PASSAGE SHOWN:

==============================

The goal of this task is to make Gaia Archive data available for the Data Mining framework defining a set of procedures and policies.

Technology

Data mining chosen technologies are those belonging to the Hadoop Ecosystem, specifically Spark for Cluster computing, so the Data Repository ("Data Lake" from now on) have to store data in a Hadoopcompatible file format and in a distributed file system (Hadoop Distributed File System - HDFS). Spark provides we integrated APIs to manage and store data in Parquet, a columnar storage format available to any project in the Hadoop ecosystem. Some tests to deal with this format in our project have been done.

DATA SOURCE

Gaia archive data repository is GACS (Gaia Archive Core Systems), a relational DB repository. Data for the DM framework will be read from this repository and stored in a distributed Storage system after going through a conversion process.

Data Conversion

Relational data from GACS can be exported into a Spark/Hadoop friendly format in order to be transformed into a format that can be stored in HDFS and compatible with Hadoop ecosystem services. Spark is well compatible and integrated with Parquet.

Test in Python:

A small subset of data from GACS (catalogueSource gbin, GOG-14) have been exported into ASCII with "|" separator:

  solution_id|source_id|ref_epoch|alpha|alpha_error_old|delta|...
  1926561401929728|2020156414416125990|2010|258.192356672547|1.26341425776958e-07|-39.1387601828524|...
  1926561401929728|2020156413476601894|2010|258.192350480703|1.29114628530812e-07|-39.1387587609943|...
  1926561401929728|2020156418711093277|2010|258.175967940379|1.6687185474118e-07|-39.1180686531723|...

Using Spark python console some code can transform this ascii file format into parquet:

  from pyspark.sql import SQLContext, Row
  
  sqc = SQLContext(sc)

==============================

DIRECTIVES:
a) Which column names does the header line of the exported sample data in the Gaia Archive passage give? List every one of them.
b) Return the stretch of the Gaia Archive passage that begins at the words "Data Conversion" and stops after "solution_id|source_id|ref_epoch|alpha|alpha_error_old|delta|...".
c) Resume the Gaia Archive passage from the point where it stops.

MATERIAL SUPPLIED:
==============================

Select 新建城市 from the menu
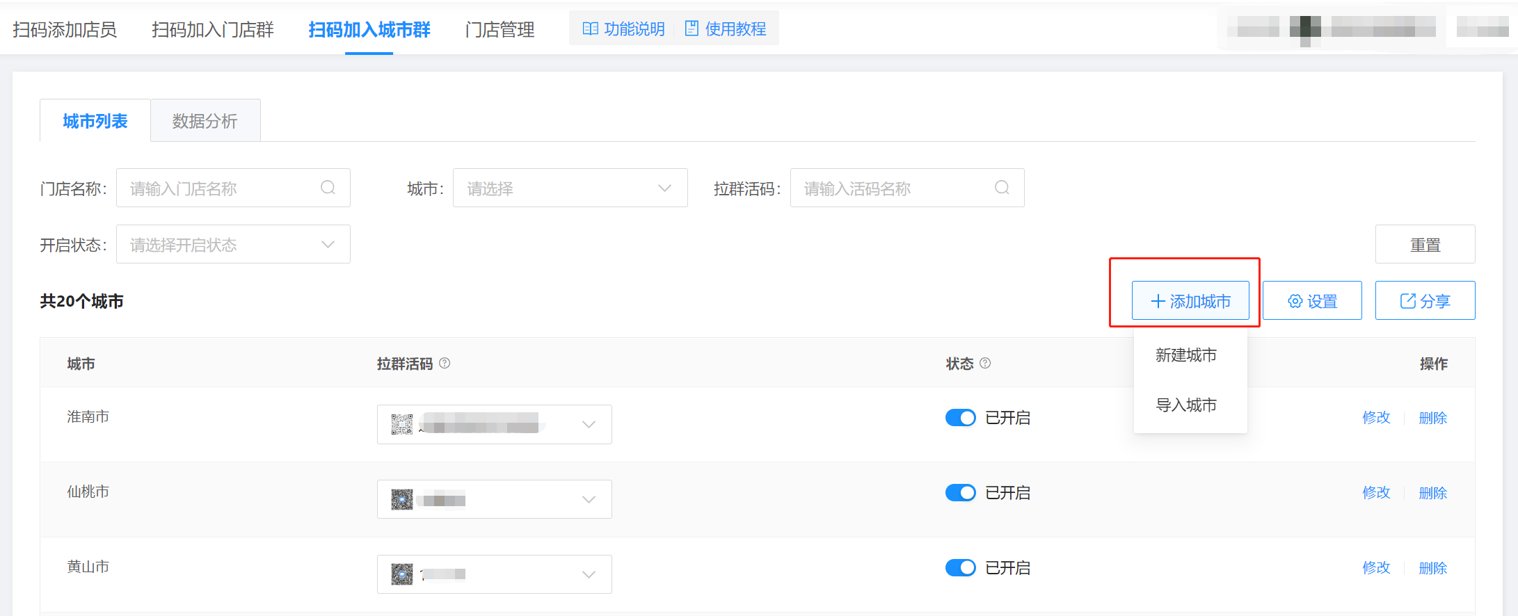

==============================

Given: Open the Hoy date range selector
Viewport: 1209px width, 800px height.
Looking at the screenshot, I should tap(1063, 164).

==============================

TASK ANSWERS:
a) solution_id, source_id, ref_epoch, alpha, alpha_error_old, delta

b)
Data Conversion

Relational data from GACS can be exported into a Spark/Hadoop friendly format in order to be transformed into a format that can be stored in HDFS and compatible with Hadoop ecosystem services. Spark is well compatible and integrated with Parquet.

Test in Python:

A small subset of data from GACS (catalogueSource gbin, GOG-14) have been exported into ASCII with "|" separator:

  solution_id|source_id|ref_epoch|alpha|alpha_error_old|delta|...

c)
  lines = sc.textFile("path_to_dataset/gacs_dataset_file1")
  parts = lines.map(lambda l: l.split("|"))
  
  sources = parts.map(lambda s: Row(solution_id = long(s[0]), source_id = long(s[1]), ref_epoch = int(s[2]), alpha = float(s[3]), alpha_error_old = float(s[4]), delta =
  float(s[5]), delta_error_old = float(s[6]), varpi = float(s[7]), varpi_error = float(s[8]), mu_alpha_star = float(s[9]), mu_alpha_star_error = float(s[10]), mu_delta =
  float(s[11]), mu_delta_error = float(s[12]), radial_velocity = float(s[13]), radial_velocity_error =float(s[14]), mu_r = float(s[15]), mu_rerror = float(s[16]),
  matched_observations =float(s[17]), observed = bool(s[18]), superseded = bool(s[19]), n_obs = s[20], n_outliers = s[21], f2 = float(s[22]), chi2 = s[23], delta_q = 
  float(s[24]), excess_noise = float(s[25]), excess_noise_sig = float(s[26]), params_solved = float(s[27]), rank_defect = float(s[28]), decomposed_n = s[29], primary_flag = 
  bool(s[30]), relegation_factor = float(s[31]), astrometric_weight = s[32], g_mean_const_flag = float(s[33]), g_mean_const_level = float(s[34]), g_mean_mag_error = 
  float(s[35]), g_mean_mean_mag = float(s[36]), g_mean_n_obs = int(s[37]), rv_constancy_probability = float(s[38]), random_index = long(s[39]), alpha_error = float(s[40]), 
  delta_error = float(s[41])))
  
  schemaSources = sqc.inferSchema(sources)
  schemaSources.registerTempTable("sources")
  result = sqc.sql("SELECT source_id, alpha FROM sources WHERE alpha > 258.18")
  
  result.count()
  847
  lines.count()
  3999
  firstSourceId = result.take(5)[0].source_id
  2020156414416125990

Save and query to/from Parquet file:

  schemaSources.saveAsParquetFile("/data_lake/parquetFormat")
  parquetFile = sqc.parquetFile("/data_lake/parquetFormat")
  parquetFile.registerTempTable("sourcesParquet")
  
  resultParquet = sqc.sql("SELECT source_id, alpha FROM sources WHERE alpha > 258.18")
  
  resultParquet.count()
  847
  lines.count()
  3999
  firstSourceId = resultParquet.take(5)[0].source_id
  2020156414416125990

Query results can also be stored in parquet:

  resultParquet.saveAsParquetFile("/data_lake/parquetFormat/queryResult")

Test in Scala:

Single file experiment

  // sc is an existing SparkContext.
  val sqlContext = new org.apache.spark.sql.SQLContext(sc)
  
  // Create an RDD
  val gacsData = sc.textFile("/home/cescjulbe/GACS_DUMP/gog_splits/xaa")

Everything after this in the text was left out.